M. Knoedler & Co. represented her in New York and mounted yearly exhibitions of her work beginning in 1980. She was represented by the Janie C. Lee Gallery in Houston as well. In 1985 she received the Yale Arts Award and in 1986 Vassar acknowledged her accomplishments with an exhibition and the Vassar College Distinguished Visitor Award. Solo exhibitions of her work appeared in Philadelphia, Pennsylvania; Buffalo, New York; Cleveland, Ohio; Fort Worth, Texas; and Aachen, Germany. Her works have also been included in numerous groups shows.
Graves died in New York on October 21, 1995, a victim of cancer.

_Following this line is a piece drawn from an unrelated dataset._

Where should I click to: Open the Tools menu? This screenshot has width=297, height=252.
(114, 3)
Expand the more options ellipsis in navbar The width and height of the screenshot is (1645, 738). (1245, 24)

At the time of her death, she was married to Avery L. Smith.
Further Reading on Nancy Stevenson Graves
The most comprehensive book on the sculpture of Nancy Graves is The Sculpture of Nancy Graves: A Catalogue Raisonné, edited by the Fort Worth Art Museum (1987) in conjunction with their exhibition of her work. Two additional exhibition catalogues of interest are Nancy Graves: A Survey 1969/1980 by Linda Cathcart (1980) and Nancy Graves: Painting, Sculpture, Drawing, 1980-85 by Debra Bricker Balken (1986). Information related to Graves' work in the years immediately preceding her death was drawn from news articles in The Boston Globe and The New York Times.
Two articles of particular significance are Avis Berman, "Nancy Graves' New Age in Bronze," Artnews (February 1986) and Lucy Lippard, "Distancing: The Films of Nancy Graves," Art in America (November/December 1975).